William Butler Yeats

The Ballad Of The Foxhunter - Analysis

A deathbed staged as a final hunt

Yeats turns a dying man’s last hours into a carefully arranged performance: the foxhunter asks to be carried out in a cushioned chair, surrounded by the props of his life—stable, kennel, horse, hounds—so he can die inside the world that made him feel most alive. The repeated instructions—Carry me, ye four, Bring what is there, Put the chair upon the grass—sound commanding, even brisk. But that briskness is already a kind of desperation: he can’t rise, can’t ride, can’t hunt, so he tries to make others move him like an object through the ritual he can no longer perform.

The tenderness of the body: sleep, lawn, and a dog’s nose

Once the chair is on the grass, the poem slows into a drowsy, sunlit hush. His eyelids droop; his eyes cloud with dreams; sunlight falls in sleepy streams on all things that grow. That phrase matters: growth continues while his body is shutting down. The first true comfort is not human but animal—Brown Lollard comes to him, and the old man smooths the long brown nose. For a moment, the poem suggests that what clears away the “dreams” is not a heroic memory but the immediate, physical presence of the dog: warmth, fur, a familiar weight at the chair.

Hands that once led: the community gathers, but cannot restore him

The foxhunter’s identity is located in his hands and their former work: pleasant tongue moves on his wasted hands while he is flanked by the huntsman.

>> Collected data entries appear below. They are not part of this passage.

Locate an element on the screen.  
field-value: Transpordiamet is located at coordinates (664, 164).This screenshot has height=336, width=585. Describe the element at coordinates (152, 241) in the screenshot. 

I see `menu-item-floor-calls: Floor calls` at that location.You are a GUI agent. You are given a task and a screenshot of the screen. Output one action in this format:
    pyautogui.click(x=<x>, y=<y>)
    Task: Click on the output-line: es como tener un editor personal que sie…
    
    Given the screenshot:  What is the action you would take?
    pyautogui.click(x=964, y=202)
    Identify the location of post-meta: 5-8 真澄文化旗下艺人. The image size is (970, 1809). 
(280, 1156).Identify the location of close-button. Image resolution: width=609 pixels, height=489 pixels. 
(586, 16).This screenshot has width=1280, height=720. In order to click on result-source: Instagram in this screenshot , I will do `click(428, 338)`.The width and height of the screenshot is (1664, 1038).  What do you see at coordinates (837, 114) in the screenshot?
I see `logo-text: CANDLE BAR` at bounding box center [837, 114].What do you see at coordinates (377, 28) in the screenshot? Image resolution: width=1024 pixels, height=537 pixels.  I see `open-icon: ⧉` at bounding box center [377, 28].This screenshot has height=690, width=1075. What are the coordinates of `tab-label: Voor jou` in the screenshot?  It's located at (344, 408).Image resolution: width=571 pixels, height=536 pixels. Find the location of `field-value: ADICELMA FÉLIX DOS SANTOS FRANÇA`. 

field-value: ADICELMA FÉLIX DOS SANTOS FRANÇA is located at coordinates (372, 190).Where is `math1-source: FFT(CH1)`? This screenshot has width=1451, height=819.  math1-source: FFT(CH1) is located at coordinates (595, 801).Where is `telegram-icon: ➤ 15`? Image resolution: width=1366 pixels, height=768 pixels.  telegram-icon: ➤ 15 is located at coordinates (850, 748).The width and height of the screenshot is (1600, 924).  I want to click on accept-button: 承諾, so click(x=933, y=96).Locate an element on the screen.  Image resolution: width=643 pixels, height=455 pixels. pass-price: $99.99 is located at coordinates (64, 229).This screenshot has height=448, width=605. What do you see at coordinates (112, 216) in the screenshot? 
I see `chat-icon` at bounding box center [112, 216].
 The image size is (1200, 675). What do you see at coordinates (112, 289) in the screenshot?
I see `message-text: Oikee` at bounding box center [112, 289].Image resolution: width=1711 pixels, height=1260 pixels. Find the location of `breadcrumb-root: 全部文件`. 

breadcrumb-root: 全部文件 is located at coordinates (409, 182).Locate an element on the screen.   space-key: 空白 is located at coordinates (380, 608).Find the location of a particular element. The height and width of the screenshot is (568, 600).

The word wasted quietly undercuts the nostalgia; these hands that once controlled hounds and horse are now only an occasion for talk and pity. Even the command to Lead my Lollard to and fro sounds like a shadow of the real thing—a reduced imitation of movement, a small circle in place of open country. The gathering is loving, but it’s also a reminder that the hunt survives as a social world even as the hunter himself is leaving it.

The hinge: music that kindles him, and the answer that breaks him

The emotional turn arrives with the horn. When the old man cries, blow the horn and Make the hills reply, he’s asking for an echo—proof that his voice still reaches the world and comes back. The huntsman’s horn produces a gay wandering cry, and the old man briefly flares into himself: Fire is in the old man’s eyes, his fingers move and sway. This is the poem’s sharpest contradiction: a body near death is suddenly animated by sound, as if the hunt can re-enter him through the ear. But when the music stops, what remains is only the request repeated, now turned against him: I cannot blow, says the huntsman, I can but weep. The horn—symbol of command, pleasure, and tradition—fails at the moment it should be most consoling, and grief replaces ritual.

Servants and hounds: the house learns what the hunt cannot prevent

After that admission, the scene widens to a shared helplessness: Servants are with new sorrow wrung, and the hounds—both aged and young—stare at the face they know. Yeats makes the whole pack into a measure of time: the young represent continuation, the aged represent shared decline, and the old man’s death cuts across both. The foxhunter tried to “contentedly” pass from these earthly bounds, but the house cannot keep its composure; sorrow is not refined into ballad-music, it’s something that wrings people physically.

The blind hound as a darker witness

The last image belongs to the one creature least able to see the ceremony: One blind hound lies apart on the sun-smitten grass, in deep commune with his heart as The moments pass and pass. That repetition of time passing feels pitiless, like the indifferent ticking beneath all the soft cushions. When the blind hound lifts his wintry head and gives a mournful din, the poem suggests a grief older than language, as if the truest elegy is animal sound. The servants carry the body in, but the hounds—who cannot perform civility—wail for the dead. In the end, the hunt’s pageantry yields to a more basic fact: bodies leave, and the living answer with cries, not echoes.

One hard question the poem presses: when the old man asks to be carried out among cushions, hounds, and horn-calls, is he seeking comfort—or trying to control the moment of death the way he once controlled the field? The huntsman’s I can but weep suggests a limit Yeats won’t let him cross: you can stage the familiar world on the lawn, but you cannot command the final reply.